TASK DIRECTIONS: Swap "GUI agent" for "UI assistant" everywhere it occurs in the data below, and leave every other line and character unchanged.

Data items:
>>>
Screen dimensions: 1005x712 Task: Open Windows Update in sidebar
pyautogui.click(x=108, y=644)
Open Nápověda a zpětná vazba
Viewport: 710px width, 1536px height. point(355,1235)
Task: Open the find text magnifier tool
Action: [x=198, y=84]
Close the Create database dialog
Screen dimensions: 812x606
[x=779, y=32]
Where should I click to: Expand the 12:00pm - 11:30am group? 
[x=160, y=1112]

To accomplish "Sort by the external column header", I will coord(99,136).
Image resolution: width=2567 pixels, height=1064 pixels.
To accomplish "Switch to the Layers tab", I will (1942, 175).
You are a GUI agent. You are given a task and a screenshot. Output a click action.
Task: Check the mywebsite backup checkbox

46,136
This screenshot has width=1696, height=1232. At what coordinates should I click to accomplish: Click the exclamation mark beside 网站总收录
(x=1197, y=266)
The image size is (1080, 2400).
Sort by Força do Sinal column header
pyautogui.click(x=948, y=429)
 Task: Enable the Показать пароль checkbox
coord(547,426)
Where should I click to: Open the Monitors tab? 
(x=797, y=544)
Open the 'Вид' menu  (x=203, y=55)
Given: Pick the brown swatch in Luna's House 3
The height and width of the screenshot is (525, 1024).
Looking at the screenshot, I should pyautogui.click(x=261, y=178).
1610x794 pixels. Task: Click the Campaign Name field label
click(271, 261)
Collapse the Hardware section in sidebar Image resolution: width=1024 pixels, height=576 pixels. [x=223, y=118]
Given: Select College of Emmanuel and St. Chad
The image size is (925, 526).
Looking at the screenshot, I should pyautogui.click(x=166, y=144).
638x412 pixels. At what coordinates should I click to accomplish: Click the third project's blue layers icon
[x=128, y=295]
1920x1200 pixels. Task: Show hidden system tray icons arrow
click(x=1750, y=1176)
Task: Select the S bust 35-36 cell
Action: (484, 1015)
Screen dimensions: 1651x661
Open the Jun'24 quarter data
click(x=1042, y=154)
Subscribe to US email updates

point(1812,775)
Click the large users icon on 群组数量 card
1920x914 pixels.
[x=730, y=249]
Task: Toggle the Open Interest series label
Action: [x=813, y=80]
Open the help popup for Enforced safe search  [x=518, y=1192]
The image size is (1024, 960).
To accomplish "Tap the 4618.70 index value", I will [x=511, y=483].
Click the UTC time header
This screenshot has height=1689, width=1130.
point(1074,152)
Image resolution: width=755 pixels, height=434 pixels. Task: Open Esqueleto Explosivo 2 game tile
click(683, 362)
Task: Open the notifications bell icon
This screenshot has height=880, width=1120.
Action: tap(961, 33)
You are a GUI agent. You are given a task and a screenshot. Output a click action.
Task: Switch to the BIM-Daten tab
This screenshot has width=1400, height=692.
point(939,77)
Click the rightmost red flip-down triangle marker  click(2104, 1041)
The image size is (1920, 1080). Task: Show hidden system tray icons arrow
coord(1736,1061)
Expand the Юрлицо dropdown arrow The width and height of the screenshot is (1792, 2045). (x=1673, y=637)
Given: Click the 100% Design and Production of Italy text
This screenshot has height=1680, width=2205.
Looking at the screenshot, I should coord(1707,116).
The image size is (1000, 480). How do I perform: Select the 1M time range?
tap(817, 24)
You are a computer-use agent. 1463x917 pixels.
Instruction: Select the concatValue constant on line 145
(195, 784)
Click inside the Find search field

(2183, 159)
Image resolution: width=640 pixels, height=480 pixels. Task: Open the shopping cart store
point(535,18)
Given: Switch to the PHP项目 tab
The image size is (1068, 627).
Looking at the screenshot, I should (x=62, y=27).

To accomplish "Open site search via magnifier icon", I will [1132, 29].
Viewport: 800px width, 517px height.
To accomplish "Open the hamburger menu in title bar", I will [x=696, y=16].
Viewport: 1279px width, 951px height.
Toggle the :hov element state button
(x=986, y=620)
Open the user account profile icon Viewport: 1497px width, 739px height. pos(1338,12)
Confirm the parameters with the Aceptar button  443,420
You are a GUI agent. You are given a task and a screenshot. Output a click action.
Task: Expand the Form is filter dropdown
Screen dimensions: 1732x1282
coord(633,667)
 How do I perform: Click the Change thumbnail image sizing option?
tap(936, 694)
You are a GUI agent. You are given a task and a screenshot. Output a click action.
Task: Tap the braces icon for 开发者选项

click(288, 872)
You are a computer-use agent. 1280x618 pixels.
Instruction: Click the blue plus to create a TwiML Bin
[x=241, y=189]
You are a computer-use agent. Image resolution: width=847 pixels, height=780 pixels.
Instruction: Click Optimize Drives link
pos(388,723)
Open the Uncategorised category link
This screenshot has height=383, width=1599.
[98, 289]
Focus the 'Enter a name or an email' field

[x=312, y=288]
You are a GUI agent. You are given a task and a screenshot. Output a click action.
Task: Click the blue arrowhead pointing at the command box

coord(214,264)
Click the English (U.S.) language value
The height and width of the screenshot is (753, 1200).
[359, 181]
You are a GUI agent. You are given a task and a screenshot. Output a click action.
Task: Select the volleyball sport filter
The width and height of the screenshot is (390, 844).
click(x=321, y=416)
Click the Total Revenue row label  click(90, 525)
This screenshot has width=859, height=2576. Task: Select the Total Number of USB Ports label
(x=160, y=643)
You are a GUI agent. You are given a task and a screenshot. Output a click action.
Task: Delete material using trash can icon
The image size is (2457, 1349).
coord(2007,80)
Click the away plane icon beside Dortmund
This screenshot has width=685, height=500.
<<<
TASK RESPONSE:
Screen dimensions: 1005x712 Task: Open Windows Update in sidebar
pyautogui.click(x=108, y=644)
Open Nápověda a zpětná vazba
Viewport: 710px width, 1536px height. point(355,1235)
Task: Open the find text magnifier tool
Action: [x=198, y=84]
Close the Create database dialog
Screen dimensions: 812x606
[x=779, y=32]
Where should I click to: Expand the 12:00pm - 11:30am group? 
[x=160, y=1112]

To accomplish "Sort by the external column header", I will coord(99,136).
Image resolution: width=2567 pixels, height=1064 pixels.
To accomplish "Switch to the Layers tab", I will (1942, 175).
You are a UI assistant. You are given a task and a screenshot. Output a click action.
Task: Check the mywebsite backup checkbox

46,136
This screenshot has width=1696, height=1232. At what coordinates should I click to accomplish: Click the exclamation mark beside 网站总收录
(x=1197, y=266)
The image size is (1080, 2400).
Sort by Força do Sinal column header
pyautogui.click(x=948, y=429)
 Task: Enable the Показать пароль checkbox
coord(547,426)
Where should I click to: Open the Monitors tab? 
(x=797, y=544)
Open the 'Вид' menu  (x=203, y=55)
Given: Pick the brown swatch in Luna's House 3
The height and width of the screenshot is (525, 1024).
Looking at the screenshot, I should pyautogui.click(x=261, y=178).
1610x794 pixels. Task: Click the Campaign Name field label
click(271, 261)
Collapse the Hardware section in sidebar Image resolution: width=1024 pixels, height=576 pixels. [x=223, y=118]
Given: Select College of Emmanuel and St. Chad
The image size is (925, 526).
Looking at the screenshot, I should pyautogui.click(x=166, y=144).
638x412 pixels. At what coordinates should I click to accomplish: Click the third project's blue layers icon
[x=128, y=295]
1920x1200 pixels. Task: Show hidden system tray icons arrow
click(x=1750, y=1176)
Task: Select the S bust 35-36 cell
Action: (484, 1015)
Screen dimensions: 1651x661
Open the Jun'24 quarter data
click(x=1042, y=154)
Subscribe to US email updates

point(1812,775)
Click the large users icon on 群组数量 card
1920x914 pixels.
[x=730, y=249]
Task: Toggle the Open Interest series label
Action: [x=813, y=80]
Open the help popup for Enforced safe search  [x=518, y=1192]
The image size is (1024, 960).
To accomplish "Tap the 4618.70 index value", I will [x=511, y=483].
Click the UTC time header
This screenshot has height=1689, width=1130.
point(1074,152)
Image resolution: width=755 pixels, height=434 pixels. Task: Open Esqueleto Explosivo 2 game tile
click(683, 362)
Task: Open the notifications bell icon
This screenshot has height=880, width=1120.
Action: tap(961, 33)
You are a UI assistant. You are given a task and a screenshot. Output a click action.
Task: Switch to the BIM-Daten tab
This screenshot has width=1400, height=692.
point(939,77)
Click the rightmost red flip-down triangle marker  click(2104, 1041)
The image size is (1920, 1080). Task: Show hidden system tray icons arrow
coord(1736,1061)
Expand the Юрлицо dropdown arrow The width and height of the screenshot is (1792, 2045). (x=1673, y=637)
Given: Click the 100% Design and Production of Italy text
This screenshot has height=1680, width=2205.
Looking at the screenshot, I should coord(1707,116).
The image size is (1000, 480). How do I perform: Select the 1M time range?
tap(817, 24)
You are a computer-use agent. 1463x917 pixels.
Instruction: Select the concatValue constant on line 145
(195, 784)
Click inside the Find search field

(2183, 159)
Image resolution: width=640 pixels, height=480 pixels. Task: Open the shopping cart store
point(535,18)
Given: Switch to the PHP项目 tab
The image size is (1068, 627).
Looking at the screenshot, I should (x=62, y=27).

To accomplish "Open site search via magnifier icon", I will [1132, 29].
Viewport: 800px width, 517px height.
To accomplish "Open the hamburger menu in title bar", I will [x=696, y=16].
Viewport: 1279px width, 951px height.
Toggle the :hov element state button
(x=986, y=620)
Open the user account profile icon Viewport: 1497px width, 739px height. pos(1338,12)
Confirm the parameters with the Aceptar button  443,420
You are a UI assistant. You are given a task and a screenshot. Output a click action.
Task: Expand the Form is filter dropdown
Screen dimensions: 1732x1282
coord(633,667)
 How do I perform: Click the Change thumbnail image sizing option?
tap(936, 694)
You are a UI assistant. You are given a task and a screenshot. Output a click action.
Task: Tap the braces icon for 开发者选项

click(288, 872)
You are a computer-use agent. 1280x618 pixels.
Instruction: Click the blue plus to create a TwiML Bin
[x=241, y=189]
You are a computer-use agent. Image resolution: width=847 pixels, height=780 pixels.
Instruction: Click Optimize Drives link
pos(388,723)
Open the Uncategorised category link
This screenshot has height=383, width=1599.
[98, 289]
Focus the 'Enter a name or an email' field

[x=312, y=288]
You are a UI assistant. You are given a task and a screenshot. Output a click action.
Task: Click the blue arrowhead pointing at the command box

coord(214,264)
Click the English (U.S.) language value
The height and width of the screenshot is (753, 1200).
[359, 181]
You are a UI assistant. You are given a task and a screenshot. Output a click action.
Task: Select the volleyball sport filter
The width and height of the screenshot is (390, 844).
click(x=321, y=416)
Click the Total Revenue row label  click(90, 525)
This screenshot has width=859, height=2576. Task: Select the Total Number of USB Ports label
(x=160, y=643)
You are a UI assistant. You are given a task and a screenshot. Output a click action.
Task: Delete material using trash can icon
The image size is (2457, 1349).
coord(2007,80)
Click the away plane icon beside Dortmund
This screenshot has width=685, height=500.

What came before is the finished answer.